Джамиль Алибеков - Планета матери моей (Трилогия)
— Лично мне мой партбилет дорог, — отрезал прокурор.
— Если узнают наверху, — плаксиво подхватил Шамсиев, — то наши имена поставят в один ряд и с истинными виновниками, и с теми, кто безответственно подмахивал ведомости, не вдумываясь в свои действия.
— Могу добавить, — веско сказал прокурор. — Колхозники действительно получали лишние деньги на трудодень как доход от птицефермы. Но — только треть того, что им полагалось. Хотя значительно больше, чем могло быть от продажи кур законным путем. Говоря юридическим языком, они являются соучастниками, если даже в их действиях нет прямого состава преступления.
Все помолчали, задумавшись.
— И все-таки мы должны сказать правду во всеуслышание. Я убежден в этом.
— Дать пищу врагам? — вскинулся Латифзаде.
— Каким врагам?
— Всевозможным вражеским «радиоголосам» — вот каким.
— Что же, нам жить да на них оглядываться? Строить свою работу по чужим меркам? Нерешительный ум, который сам себя загонит в заточение, все равно что мертвый. Если мы с вами так трусливы, так оглядчивы, имеем ли право стоять во главе района?
Латифзаде тяжело поднялся, опираясь руками о край стола.
— Я под таким решением не поставлю подписи. Мое имя как было до сих пор незапятнанным, таким и останется.
И все-таки бюро райкома состоялось. Провели его в колхозе «Весна», с участием местных членов партии. Афганлы, который был прикреплен к этому хозяйству и больше других повинен в безответственной слепоте, мог бы понести суровое партийное наказание. Но колхозники за него вступились, и было решено, что он временно возглавит колхоз, поскольку председатель находится сейчас под следствием. Постарается исправить то, что произошло при его невольном попущении.
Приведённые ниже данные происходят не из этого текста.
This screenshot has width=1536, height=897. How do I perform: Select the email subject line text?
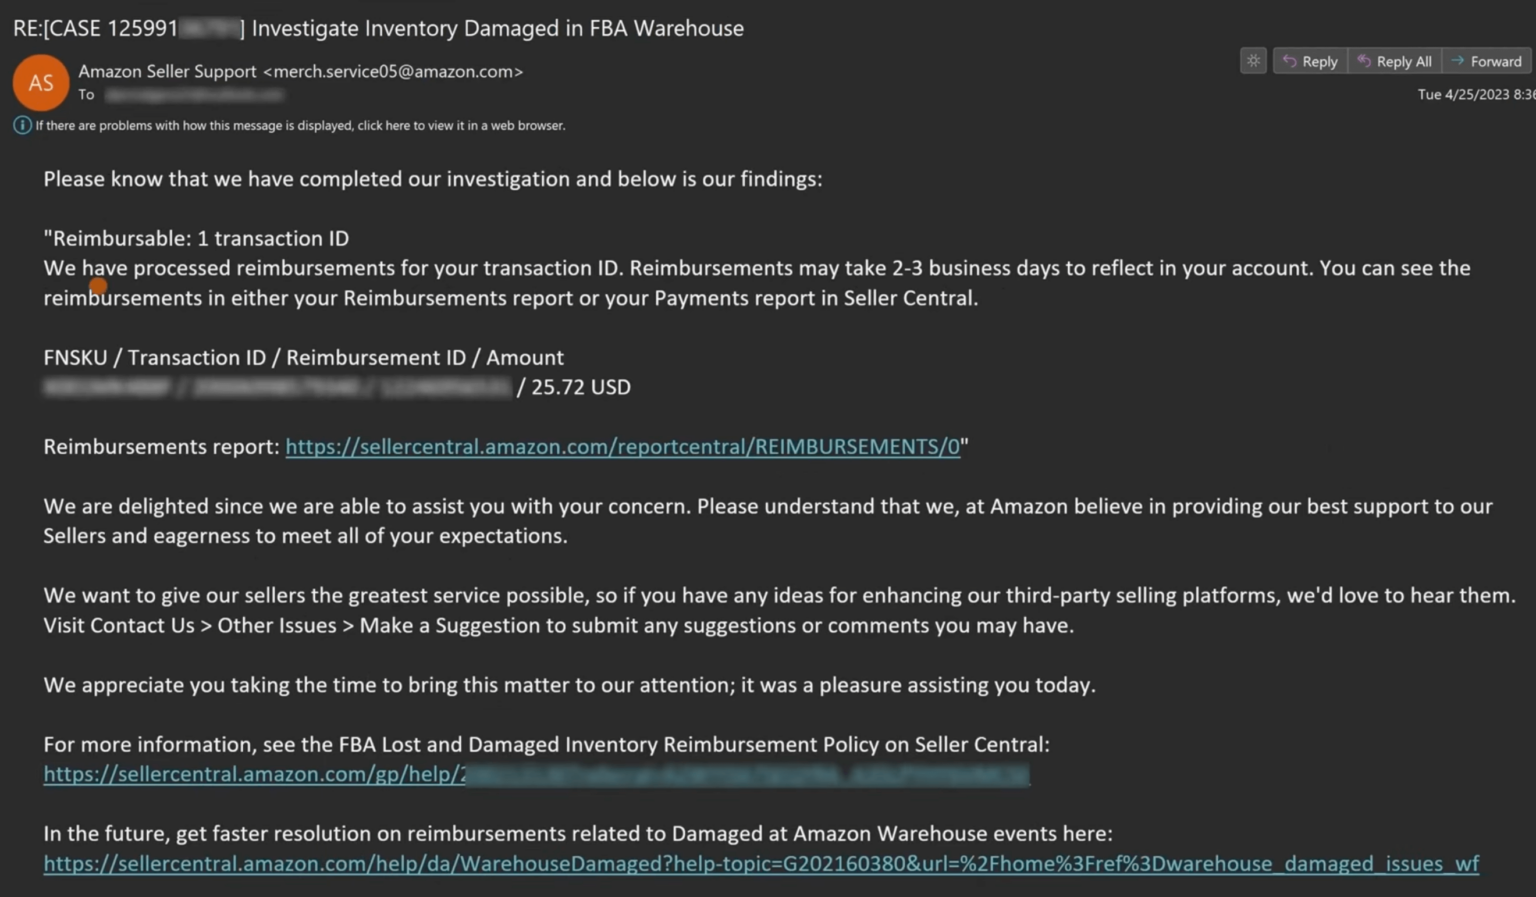coord(375,28)
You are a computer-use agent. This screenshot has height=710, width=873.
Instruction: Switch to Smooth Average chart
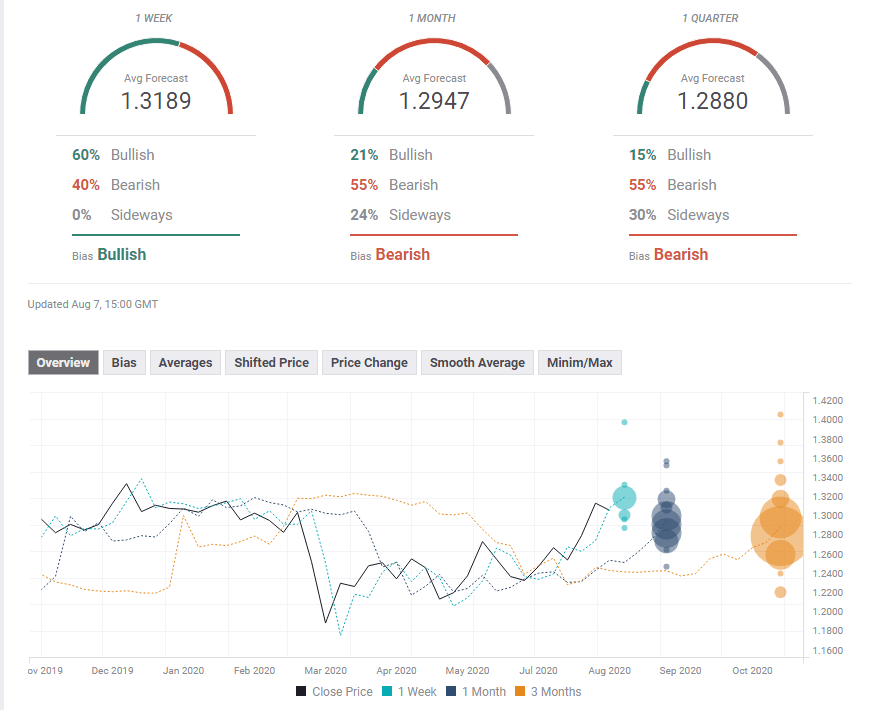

Латифзаде произнес речь с большим пафосом, сплошь состоящую из общих мест. По мере того как он оглашал подбор цитат о необходимости повышения партийной и государственной дисциплины, слушатели — виновные и безвинные — молча вздыхали, уставившись взором в пол, словно внимали приговору. Но понемногу с облегчением распрямились и стали переглядываться веселее: оратор не назвал ни одной фамилии, не огласил ни одного факта.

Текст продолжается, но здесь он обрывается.